A judge who declared the Texas school funding system unconstitutional will hear more evidence Tuesday before entering his final, written ruling.
Last February, State District Judge John Dietz said Texas has raised academic standards, but has not provided the money necessary for students to meet those standards.
“As the economist put it, there’s no free lunch,” Dietz said after hearing several months of evidence. "We either want increased standards and we’re willing to pay the price, or we don’t.”
Then, during last year’s legislative session, lawmakers restored about three-fourths of the money they had taken from school budgets in 2011 and they cut the number of tests students must take to graduate.
The state has said those actions have improved school districts’ bottom lines, so the judge should consider them before entering his final order.
But David Thompson, who represents some of the 600-plus districts suing the state, says lawmakers didn’t really solve the school finance system’s problems.
“You still have at least 40 percent of the districts, 40 percent of the kids today, whose funding is still below where it was during the 2010-2011 school years,” Thompson said. “So what the Legislature did was positive but certainly didn’t correct any of the fundamental problems with the structure of our system.”
Thompson says the amount of state funding still varies greatly from district to district and Texas still wants all children to be ready for college or a career when they graduate.

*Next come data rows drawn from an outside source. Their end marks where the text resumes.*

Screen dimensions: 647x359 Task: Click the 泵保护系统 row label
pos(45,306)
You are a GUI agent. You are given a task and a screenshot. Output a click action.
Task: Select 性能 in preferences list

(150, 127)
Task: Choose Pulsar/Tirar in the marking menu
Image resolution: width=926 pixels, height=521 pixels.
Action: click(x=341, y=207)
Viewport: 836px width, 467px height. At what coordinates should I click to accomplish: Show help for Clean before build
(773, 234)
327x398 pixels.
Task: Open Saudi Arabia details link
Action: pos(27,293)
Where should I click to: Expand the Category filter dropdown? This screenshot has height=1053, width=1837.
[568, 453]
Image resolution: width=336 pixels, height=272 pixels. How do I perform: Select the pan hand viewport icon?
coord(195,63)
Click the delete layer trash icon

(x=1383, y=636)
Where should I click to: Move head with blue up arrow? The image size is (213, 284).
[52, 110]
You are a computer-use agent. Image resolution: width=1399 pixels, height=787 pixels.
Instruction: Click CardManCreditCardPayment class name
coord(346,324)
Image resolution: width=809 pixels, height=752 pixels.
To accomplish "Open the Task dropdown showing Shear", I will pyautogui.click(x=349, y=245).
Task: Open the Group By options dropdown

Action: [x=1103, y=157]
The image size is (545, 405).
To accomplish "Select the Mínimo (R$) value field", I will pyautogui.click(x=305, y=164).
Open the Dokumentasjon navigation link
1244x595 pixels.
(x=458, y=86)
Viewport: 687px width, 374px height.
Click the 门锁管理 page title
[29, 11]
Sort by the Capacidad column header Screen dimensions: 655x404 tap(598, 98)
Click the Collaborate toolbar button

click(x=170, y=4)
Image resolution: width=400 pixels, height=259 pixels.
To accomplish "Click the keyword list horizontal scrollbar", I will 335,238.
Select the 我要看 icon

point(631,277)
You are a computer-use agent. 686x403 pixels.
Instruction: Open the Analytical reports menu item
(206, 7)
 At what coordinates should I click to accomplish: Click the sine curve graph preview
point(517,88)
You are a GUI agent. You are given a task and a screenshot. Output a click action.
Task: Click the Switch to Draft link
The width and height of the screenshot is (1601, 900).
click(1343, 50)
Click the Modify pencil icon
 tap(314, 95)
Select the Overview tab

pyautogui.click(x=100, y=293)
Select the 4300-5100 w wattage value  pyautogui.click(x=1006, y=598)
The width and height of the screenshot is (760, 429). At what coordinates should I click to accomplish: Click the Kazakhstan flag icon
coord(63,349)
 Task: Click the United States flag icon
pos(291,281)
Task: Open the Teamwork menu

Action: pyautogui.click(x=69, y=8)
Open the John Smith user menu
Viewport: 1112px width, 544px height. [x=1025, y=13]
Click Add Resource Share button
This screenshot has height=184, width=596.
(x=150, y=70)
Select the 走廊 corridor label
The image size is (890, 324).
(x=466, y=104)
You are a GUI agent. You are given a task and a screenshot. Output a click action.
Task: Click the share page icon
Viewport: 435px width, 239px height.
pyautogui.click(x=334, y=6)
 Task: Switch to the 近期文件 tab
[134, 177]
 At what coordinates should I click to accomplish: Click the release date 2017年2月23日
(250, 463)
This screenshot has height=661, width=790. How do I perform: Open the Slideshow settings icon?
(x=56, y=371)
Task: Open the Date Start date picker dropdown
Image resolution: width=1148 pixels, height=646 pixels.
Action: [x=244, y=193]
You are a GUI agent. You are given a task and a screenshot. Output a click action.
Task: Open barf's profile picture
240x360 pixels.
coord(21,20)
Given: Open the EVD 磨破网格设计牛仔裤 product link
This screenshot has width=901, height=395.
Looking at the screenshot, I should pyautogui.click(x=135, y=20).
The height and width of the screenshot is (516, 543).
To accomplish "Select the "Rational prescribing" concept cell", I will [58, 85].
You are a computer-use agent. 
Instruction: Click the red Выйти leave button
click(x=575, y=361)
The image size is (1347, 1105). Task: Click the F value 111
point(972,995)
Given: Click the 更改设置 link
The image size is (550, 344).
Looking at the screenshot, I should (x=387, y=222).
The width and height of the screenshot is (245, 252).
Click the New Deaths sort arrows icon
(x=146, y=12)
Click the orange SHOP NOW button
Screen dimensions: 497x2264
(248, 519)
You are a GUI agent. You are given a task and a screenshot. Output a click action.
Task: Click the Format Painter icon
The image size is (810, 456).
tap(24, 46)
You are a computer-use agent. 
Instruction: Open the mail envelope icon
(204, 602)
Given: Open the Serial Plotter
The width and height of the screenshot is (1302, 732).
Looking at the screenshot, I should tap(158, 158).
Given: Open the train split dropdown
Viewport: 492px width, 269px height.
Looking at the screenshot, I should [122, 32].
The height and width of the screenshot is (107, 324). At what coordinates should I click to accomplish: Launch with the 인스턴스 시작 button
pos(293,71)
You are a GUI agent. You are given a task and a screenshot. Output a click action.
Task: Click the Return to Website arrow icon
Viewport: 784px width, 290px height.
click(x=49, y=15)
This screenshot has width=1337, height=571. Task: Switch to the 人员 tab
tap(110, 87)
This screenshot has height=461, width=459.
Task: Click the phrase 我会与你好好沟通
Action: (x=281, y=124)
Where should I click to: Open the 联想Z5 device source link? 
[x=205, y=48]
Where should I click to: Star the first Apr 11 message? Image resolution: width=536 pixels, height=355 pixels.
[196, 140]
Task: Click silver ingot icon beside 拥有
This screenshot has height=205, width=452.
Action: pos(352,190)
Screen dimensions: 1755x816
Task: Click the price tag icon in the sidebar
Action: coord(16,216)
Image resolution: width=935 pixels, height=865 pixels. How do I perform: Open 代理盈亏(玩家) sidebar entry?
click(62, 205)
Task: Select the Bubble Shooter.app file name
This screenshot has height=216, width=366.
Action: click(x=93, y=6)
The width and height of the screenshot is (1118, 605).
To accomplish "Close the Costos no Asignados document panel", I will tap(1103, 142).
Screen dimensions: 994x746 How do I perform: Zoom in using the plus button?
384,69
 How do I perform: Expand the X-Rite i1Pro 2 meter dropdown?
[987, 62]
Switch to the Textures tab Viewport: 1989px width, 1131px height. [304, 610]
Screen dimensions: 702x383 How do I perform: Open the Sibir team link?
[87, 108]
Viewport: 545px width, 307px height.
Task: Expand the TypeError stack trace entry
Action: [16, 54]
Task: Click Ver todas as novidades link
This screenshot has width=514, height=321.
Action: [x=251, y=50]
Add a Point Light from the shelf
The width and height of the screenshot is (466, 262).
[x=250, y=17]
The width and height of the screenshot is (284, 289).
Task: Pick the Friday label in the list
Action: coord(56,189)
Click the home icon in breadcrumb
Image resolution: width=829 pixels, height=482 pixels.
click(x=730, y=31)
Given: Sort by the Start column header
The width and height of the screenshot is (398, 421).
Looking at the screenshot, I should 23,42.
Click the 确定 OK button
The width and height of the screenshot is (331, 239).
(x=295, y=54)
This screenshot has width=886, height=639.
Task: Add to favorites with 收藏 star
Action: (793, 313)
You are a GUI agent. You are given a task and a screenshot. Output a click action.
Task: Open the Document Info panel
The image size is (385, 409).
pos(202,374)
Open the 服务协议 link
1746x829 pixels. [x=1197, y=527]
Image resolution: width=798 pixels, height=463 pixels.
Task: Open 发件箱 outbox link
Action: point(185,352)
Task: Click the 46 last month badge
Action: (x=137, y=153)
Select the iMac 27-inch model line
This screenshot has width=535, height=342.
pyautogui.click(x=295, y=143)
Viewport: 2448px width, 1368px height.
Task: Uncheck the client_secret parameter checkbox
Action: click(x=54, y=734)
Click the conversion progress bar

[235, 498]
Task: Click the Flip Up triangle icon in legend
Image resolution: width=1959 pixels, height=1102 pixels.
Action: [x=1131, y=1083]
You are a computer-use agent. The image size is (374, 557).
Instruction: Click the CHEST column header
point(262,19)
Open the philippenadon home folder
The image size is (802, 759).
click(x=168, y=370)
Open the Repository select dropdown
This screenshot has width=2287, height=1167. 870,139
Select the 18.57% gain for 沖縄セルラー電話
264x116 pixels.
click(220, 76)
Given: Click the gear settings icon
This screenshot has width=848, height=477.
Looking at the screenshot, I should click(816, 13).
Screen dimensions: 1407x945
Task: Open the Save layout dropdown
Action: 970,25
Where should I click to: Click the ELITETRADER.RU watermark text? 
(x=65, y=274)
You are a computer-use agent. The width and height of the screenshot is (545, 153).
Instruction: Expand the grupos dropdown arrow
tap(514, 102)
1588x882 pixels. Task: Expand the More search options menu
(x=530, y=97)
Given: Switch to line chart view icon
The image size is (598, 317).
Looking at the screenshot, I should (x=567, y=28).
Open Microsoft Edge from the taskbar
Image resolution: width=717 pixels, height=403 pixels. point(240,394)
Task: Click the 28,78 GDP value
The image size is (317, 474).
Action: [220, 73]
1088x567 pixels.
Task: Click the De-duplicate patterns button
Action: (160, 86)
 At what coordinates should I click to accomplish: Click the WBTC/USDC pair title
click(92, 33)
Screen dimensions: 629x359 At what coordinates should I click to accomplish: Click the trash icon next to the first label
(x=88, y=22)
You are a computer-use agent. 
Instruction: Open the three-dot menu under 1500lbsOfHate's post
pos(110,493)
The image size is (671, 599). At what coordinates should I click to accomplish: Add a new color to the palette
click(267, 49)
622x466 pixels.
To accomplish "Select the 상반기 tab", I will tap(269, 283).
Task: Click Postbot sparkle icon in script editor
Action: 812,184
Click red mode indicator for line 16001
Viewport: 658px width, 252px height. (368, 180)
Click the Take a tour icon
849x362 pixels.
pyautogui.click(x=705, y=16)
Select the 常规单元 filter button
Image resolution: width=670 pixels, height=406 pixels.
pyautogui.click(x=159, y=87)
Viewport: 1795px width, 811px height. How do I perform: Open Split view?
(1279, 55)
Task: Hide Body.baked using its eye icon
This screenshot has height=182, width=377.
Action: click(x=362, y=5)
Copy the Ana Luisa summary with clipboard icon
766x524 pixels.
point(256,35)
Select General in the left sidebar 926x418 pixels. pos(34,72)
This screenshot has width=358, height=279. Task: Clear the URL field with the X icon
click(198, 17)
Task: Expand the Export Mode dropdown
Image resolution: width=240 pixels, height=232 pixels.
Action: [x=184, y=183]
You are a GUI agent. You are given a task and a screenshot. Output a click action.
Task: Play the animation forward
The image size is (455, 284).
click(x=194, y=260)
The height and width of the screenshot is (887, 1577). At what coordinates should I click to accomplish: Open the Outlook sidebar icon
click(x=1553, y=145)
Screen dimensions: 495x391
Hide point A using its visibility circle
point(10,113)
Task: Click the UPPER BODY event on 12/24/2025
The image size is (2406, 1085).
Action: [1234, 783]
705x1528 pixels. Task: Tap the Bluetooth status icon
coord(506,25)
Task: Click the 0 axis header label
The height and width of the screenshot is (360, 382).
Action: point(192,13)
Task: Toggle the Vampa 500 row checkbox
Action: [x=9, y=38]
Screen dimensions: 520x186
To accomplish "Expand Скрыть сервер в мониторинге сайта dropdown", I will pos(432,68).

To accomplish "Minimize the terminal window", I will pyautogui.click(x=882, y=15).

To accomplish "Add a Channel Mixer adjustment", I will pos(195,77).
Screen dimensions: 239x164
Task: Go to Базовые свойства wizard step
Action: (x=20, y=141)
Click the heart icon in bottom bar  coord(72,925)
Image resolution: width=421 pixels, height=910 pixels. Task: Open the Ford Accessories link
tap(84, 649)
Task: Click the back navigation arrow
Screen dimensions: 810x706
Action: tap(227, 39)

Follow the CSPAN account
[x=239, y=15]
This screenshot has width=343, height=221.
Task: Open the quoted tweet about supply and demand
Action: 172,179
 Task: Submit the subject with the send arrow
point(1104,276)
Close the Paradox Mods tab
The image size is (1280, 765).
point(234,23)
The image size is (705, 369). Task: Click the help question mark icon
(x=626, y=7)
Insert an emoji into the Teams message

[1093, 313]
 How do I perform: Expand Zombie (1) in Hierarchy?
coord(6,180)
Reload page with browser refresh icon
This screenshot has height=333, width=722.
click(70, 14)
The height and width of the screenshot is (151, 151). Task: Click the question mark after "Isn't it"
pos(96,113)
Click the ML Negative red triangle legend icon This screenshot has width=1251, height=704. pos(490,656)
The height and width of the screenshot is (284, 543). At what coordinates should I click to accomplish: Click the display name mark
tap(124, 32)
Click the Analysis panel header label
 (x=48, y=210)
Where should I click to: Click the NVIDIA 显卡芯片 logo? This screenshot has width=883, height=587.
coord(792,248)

He says the money provided doesn’t make that possible for all children.
“The evidence strongly shows at least for many children the system is still underfunded," Thompson said. "And the kids we see particularly struggling as we raise standards -- they’re kids that disproportionately come from low-income households."
He added: “Districts are saying 'We simply are struggling to find the resources we need for remediation.'"
This next round of testimony is expected to last two or three weeks.
The attorney general’s office, which is defending the state, has declined to comment on its position. But it has previously argued that student test scores and graduation rates have gone up and that’s proof the current system is working.